## start

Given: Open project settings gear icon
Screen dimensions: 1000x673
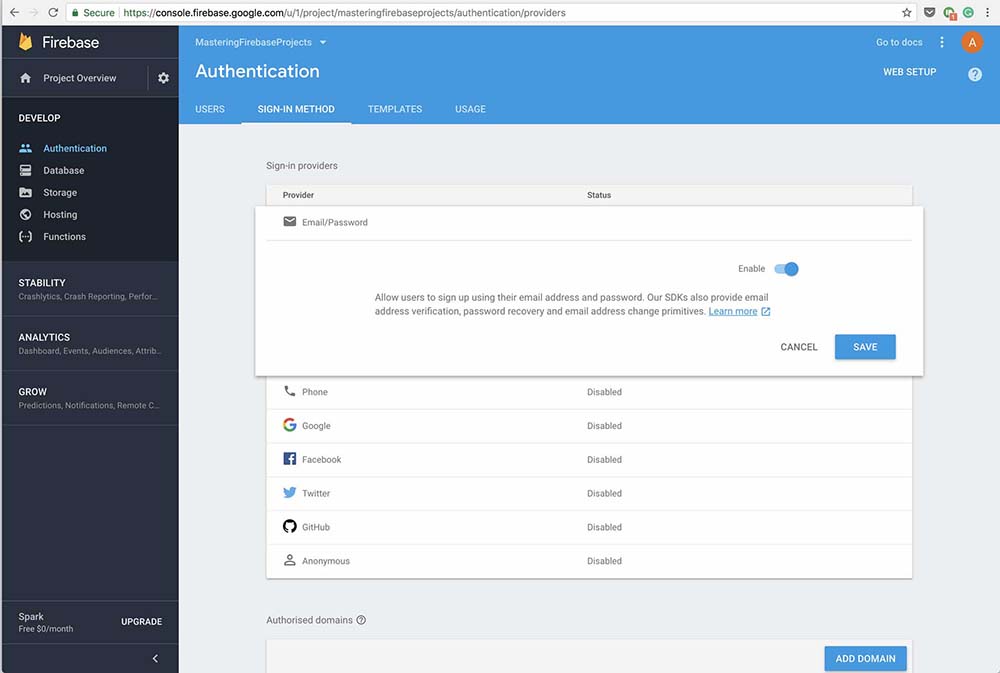Looking at the screenshot, I should click(x=164, y=78).
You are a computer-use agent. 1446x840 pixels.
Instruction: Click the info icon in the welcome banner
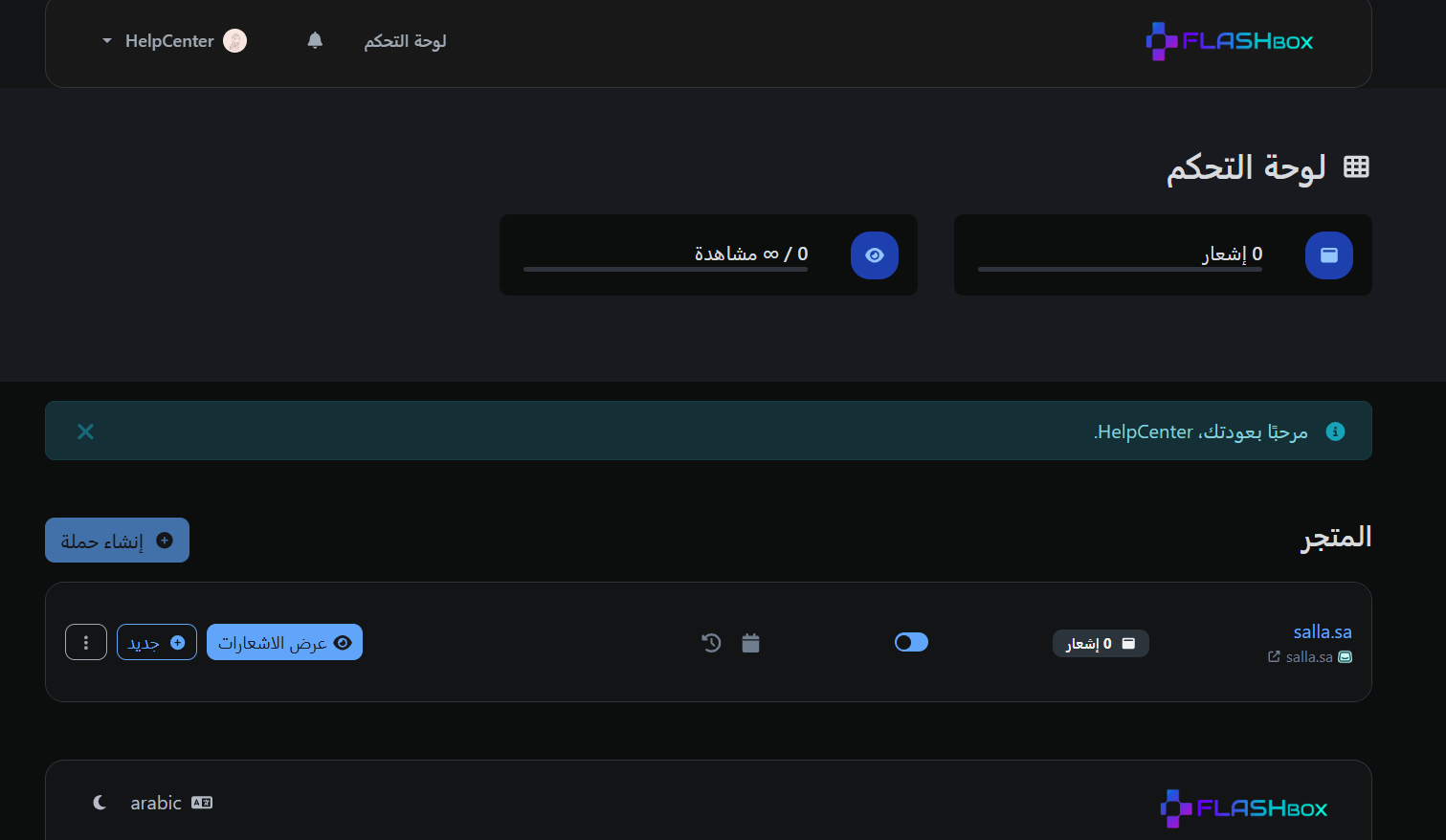click(1335, 431)
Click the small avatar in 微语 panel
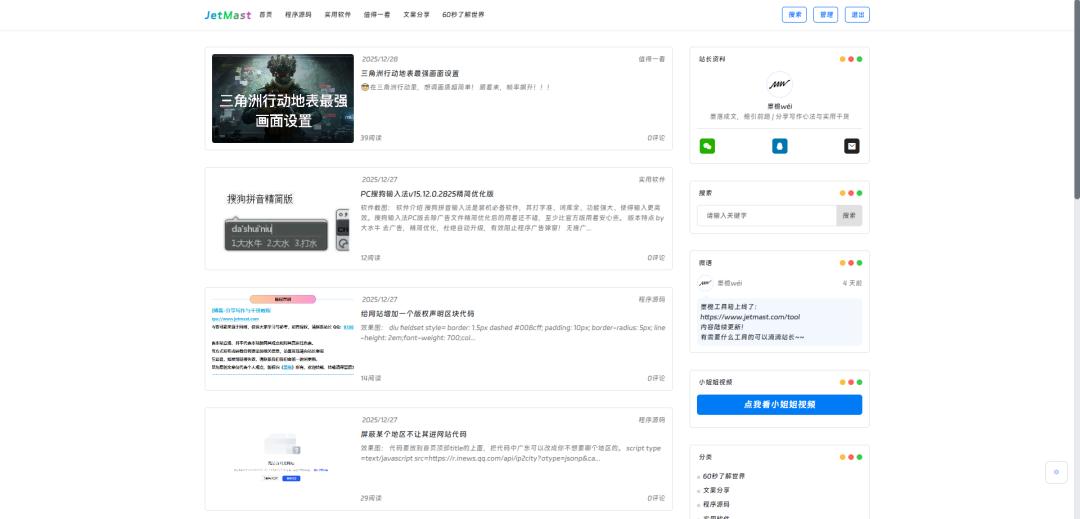The width and height of the screenshot is (1080, 519). point(705,283)
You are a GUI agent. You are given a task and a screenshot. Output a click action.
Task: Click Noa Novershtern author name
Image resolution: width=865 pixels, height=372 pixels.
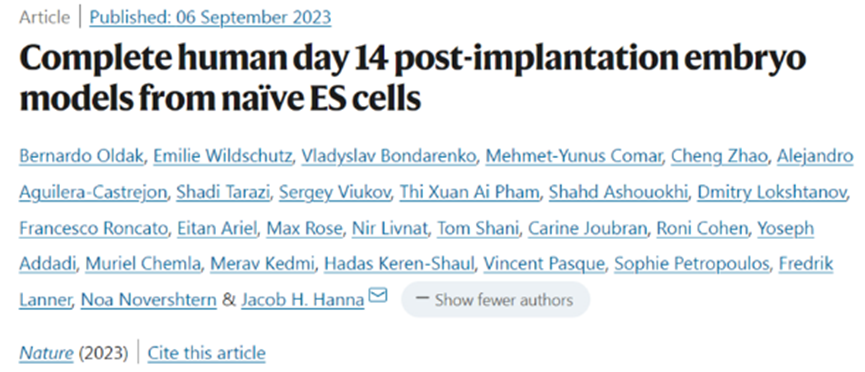click(x=148, y=300)
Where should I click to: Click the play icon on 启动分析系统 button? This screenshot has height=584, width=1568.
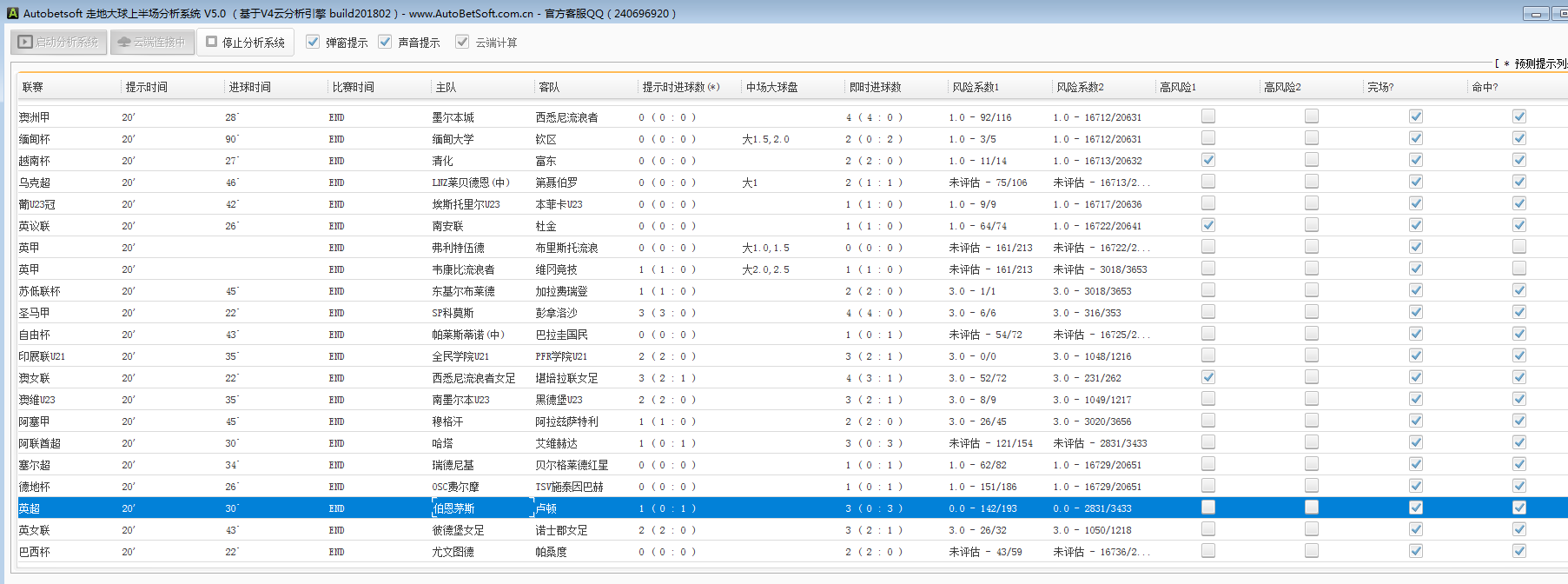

## end

▶ What to do
Turn the records above into a numbered list with one line per item, leaving out blank lines and the pictures.

▶ Exercise answer
1. Given: Open project settings gear icon
2. Screen dimensions: 1000x673
3. Looking at the screenshot, I should click(x=164, y=78).
4. You are a computer-use agent. 1446x840 pixels.
5. Instruction: Click the info icon in the welcome banner
6. click(1335, 431)
7. Click the small avatar in 微语 panel
8. The width and height of the screenshot is (1080, 519). point(705,283)
9. You are a GUI agent. You are given a task and a screenshot. Output a click action.
10. Task: Click Noa Novershtern author name
11. Image resolution: width=865 pixels, height=372 pixels.
12. click(x=148, y=300)
13. Where should I click to: Click the play icon on 启动分析系统 button? This screenshot has height=584, width=1568.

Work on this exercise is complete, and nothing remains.